US shares fell Friday and the S&P 500 slipped from a file excessive after President Trump slapped Canada with a 35% tariff and threatened larger levies on most different nations.
The S&P 500 plunged 0.4% to six,253.10 after reaching a brand new file Thursday of 6,280.46.
The Dow Jones Industrial Common misplaced 262 factors, or 0.6%, and the Nasdaq fell 0.3% by roughly 9:30 a.m. ET.
Trump on Thursday despatched Canadian Prime Minister Mark Carney a letter alerting that the US would impose a 35% tariff on Canadian imports beginning Aug. 1.
He blamed the levies on a nationwide fentanyl disaster and “Canada’s failure to stop the drugs from pouring into our Country.”
That 35% tariff charge will solely leap larger if Canada retaliates, Trump warned.
The president on Thursday additionally teased that the ten% across-the-board responsibility looming over most different nations might rise to as a lot as 20%.
“We’re just going to say all of the remaining countries are going to pay, whether it’s 20% or 15%. We’ll work that out now,” Trump instructed NBC Information’ Kristen Welker.
“I think the tariffs have been very well-received,” he added. “The stock market hit a new high today.”
His recent tariff threats despatched jitters by way of the inventory market as economists have warned the taxes might reheat inflation.

“Stocks are not quite desensitized to tariff headlines just yet. We are still seeing knee-jerk reactions to negative trade headlines,” Michael Landsberg, chief funding officer at Landsberg Bennett Personal Wealth Administration, stated in a word Friday.
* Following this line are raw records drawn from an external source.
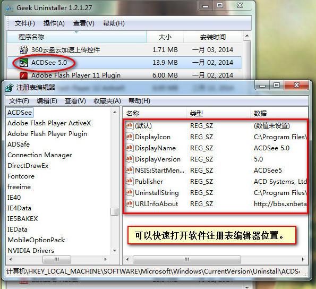
Task: Click the UninstallString value icon
Action: [x=129, y=192]
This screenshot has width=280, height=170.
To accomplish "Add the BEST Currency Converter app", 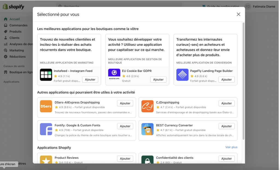I will [226, 126].
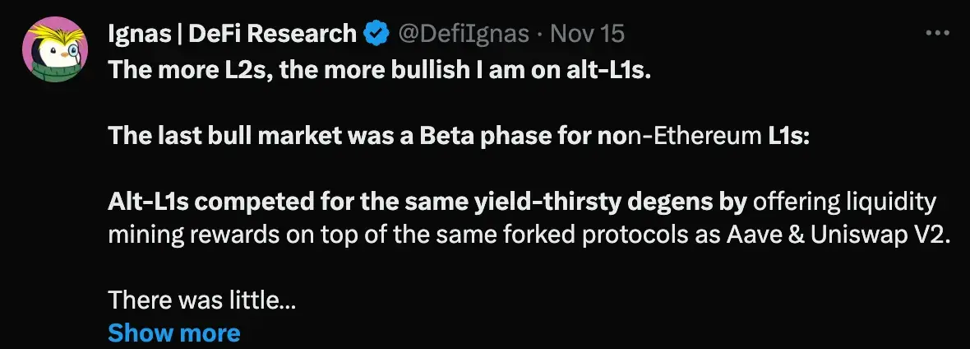Viewport: 970px width, 349px height.
Task: Expand the tweet with Show more
Action: [173, 333]
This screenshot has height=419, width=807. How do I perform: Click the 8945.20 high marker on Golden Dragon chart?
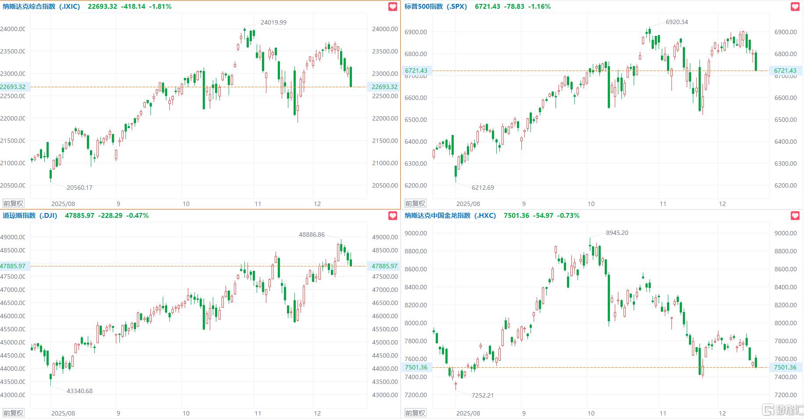pyautogui.click(x=617, y=233)
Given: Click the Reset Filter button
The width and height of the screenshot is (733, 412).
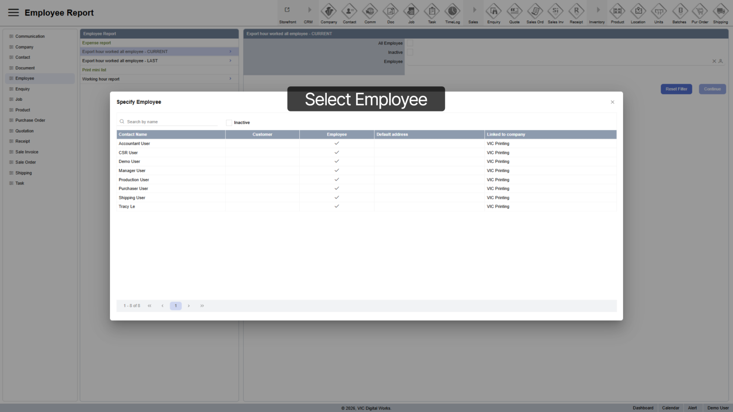Looking at the screenshot, I should pos(676,89).
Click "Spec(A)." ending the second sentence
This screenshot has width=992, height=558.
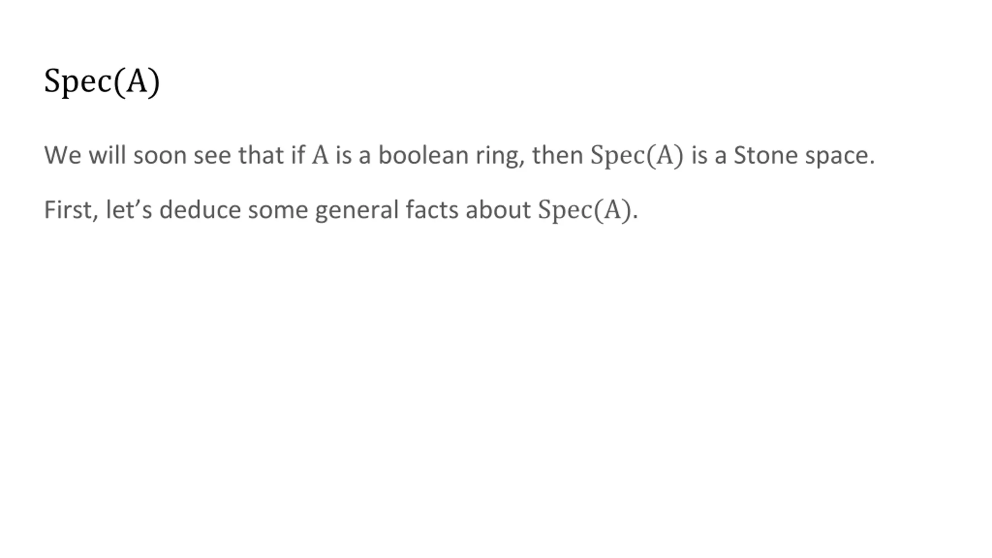pos(588,210)
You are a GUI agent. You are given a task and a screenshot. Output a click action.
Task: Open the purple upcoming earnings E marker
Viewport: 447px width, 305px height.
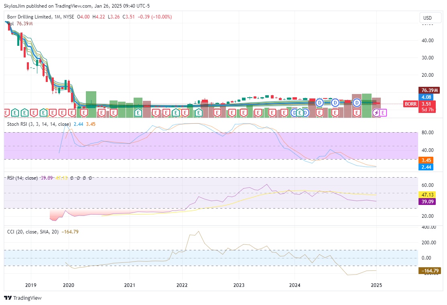pyautogui.click(x=383, y=113)
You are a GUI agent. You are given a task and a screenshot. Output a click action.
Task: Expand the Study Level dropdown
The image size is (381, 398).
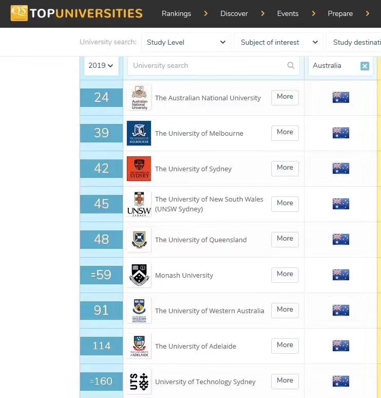pyautogui.click(x=186, y=42)
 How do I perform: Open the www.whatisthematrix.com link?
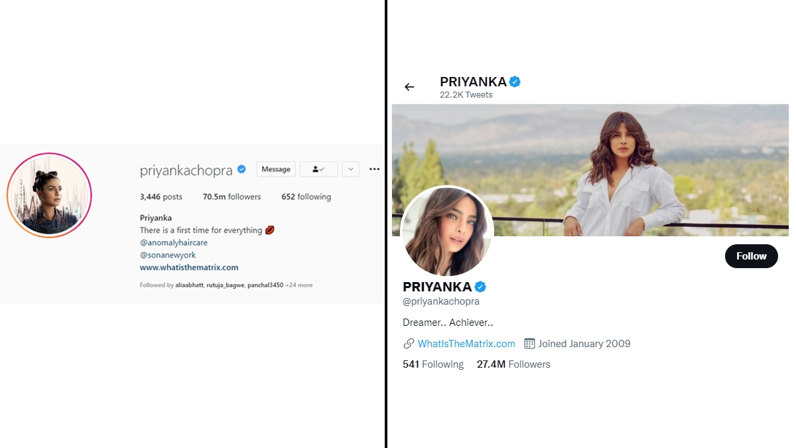point(189,267)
Together with Canada, Trump has notified not less than 23 international locations of incoming tariff charges as they method an August deadline after a 90-day pause was put in place to permit time for negotiations.
Canada, nonetheless, is by far the biggest buying and selling accomplice to obtain certainly one of these letters, buying and selling an estimated $762.1 billion in items final yr with the US, based on the Workplace of the US Commerce Consultant.
Trump has known as the US commerce deficit with its northern neighbor – estimated at $63.3 billion in 2024 – a “major threat.”
In a while Thursday, Carney stated Canadian officers would work with their US counterparts to succeed in a deal earlier than the fast-approaching deadline.